◆ Фрагмент текста ◆
--------------------------------

Именно в образе Ульянки восстанавливается духовное звено в цепочке Человек — Бог — Вселенная. Поэтому сама свадьба, которая «идет, как канон, расшитая песнями, ладом веками и обыком» [2, I, 177], оказывается тем самым актом сотворения, совершенствования, установления гармонии, тем единственным путем для России, путем через себя и к себе, который не могут изменить ни преобразования Петра, ни революция. Как мы уже отмечали, празднование свадьбы приходится на период Святок, и это не случайно. Как утверждает Б. Рыбаков, период Святок в языческих верованиях связан с культом Рода и рожаниц: «Главный праздник Рода и рожаниц был общественным осенним праздником урожая... Вторично Рода и рожаниц чествовали на рождество Христово (после 25 декабря). Оба приурочения к христианским праздникам объясняются не только вполне понятными и очень архаичными представлениями о необходимость благодарить богов за урожай и о зимнем солнцестоянии как переломе зимы, но и тем, что в обоих случаях в христианской мифологии действуют рожаницы, рожающие богини» [220, 466].

--------------------------------

Собранные записи данных:
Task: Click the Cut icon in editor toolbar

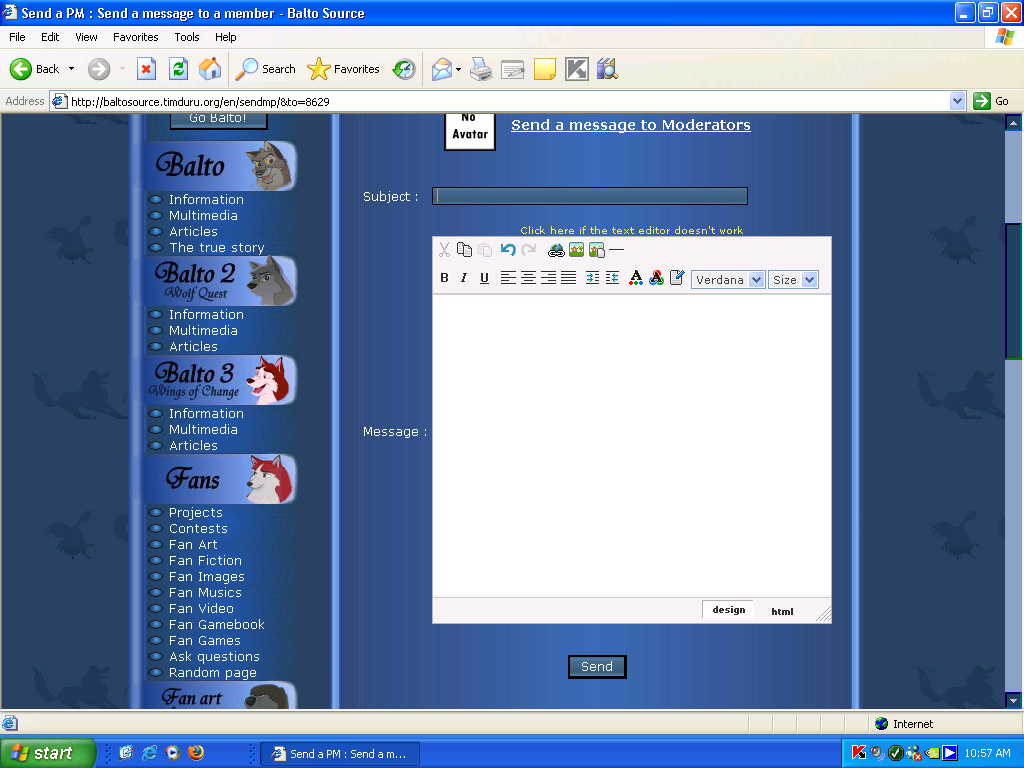Action: tap(444, 249)
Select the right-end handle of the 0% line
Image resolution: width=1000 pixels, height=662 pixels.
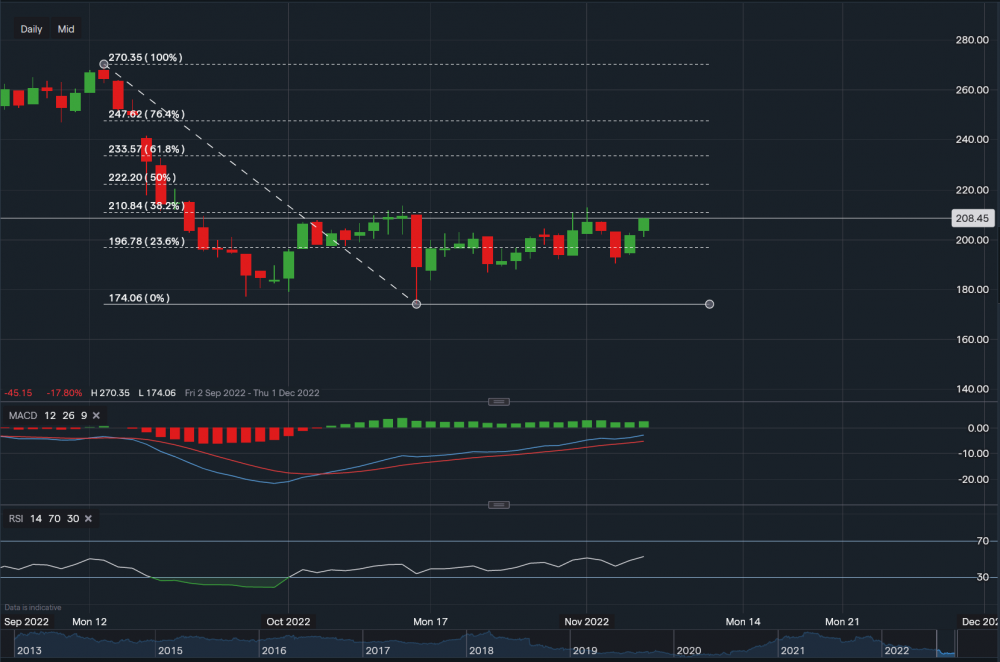(709, 303)
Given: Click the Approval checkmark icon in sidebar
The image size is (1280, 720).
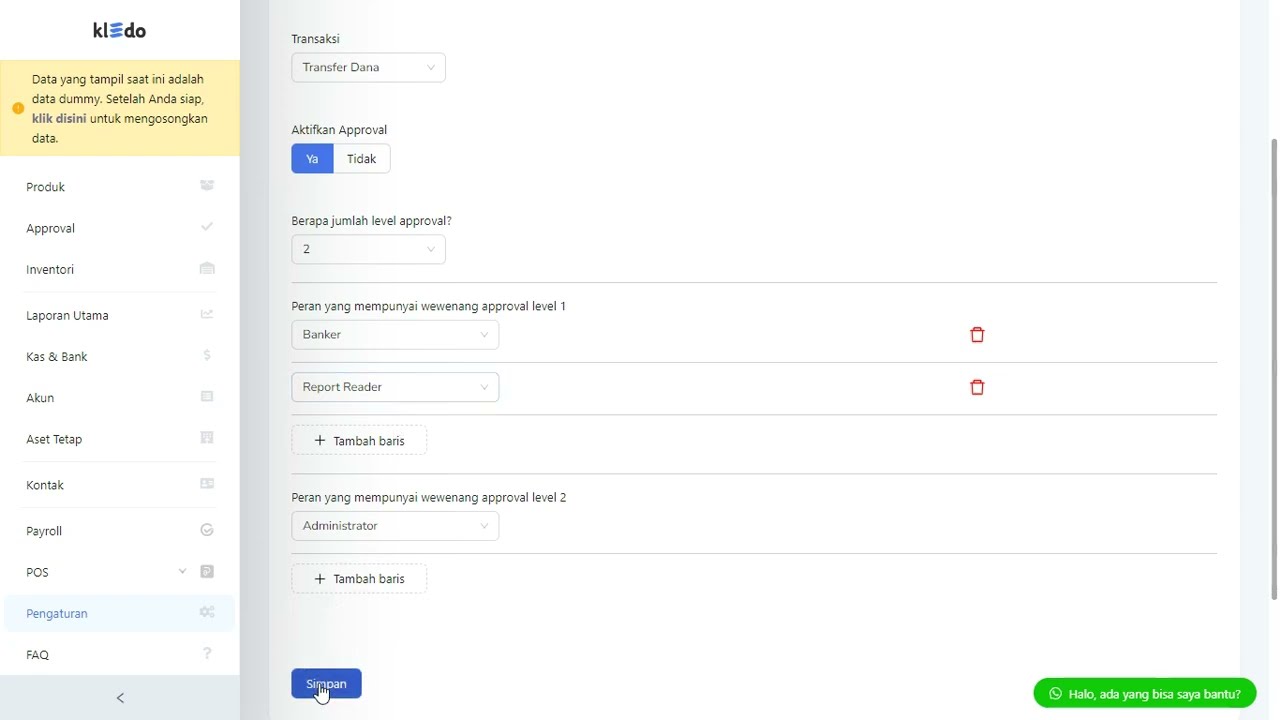Looking at the screenshot, I should [207, 227].
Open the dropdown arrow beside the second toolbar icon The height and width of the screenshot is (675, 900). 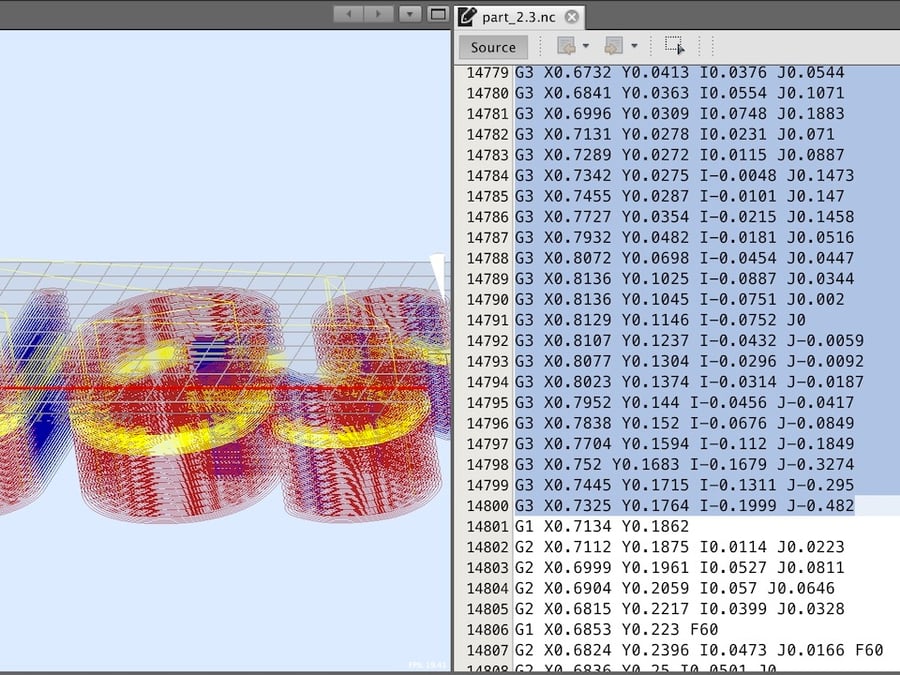(x=634, y=46)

--------------------------------

◆ Что нужно сделать ◆
На какой период, согласно фрагменту текста, приходится празднование свадьбы?

◆ Решение задания ◆
На период Святок.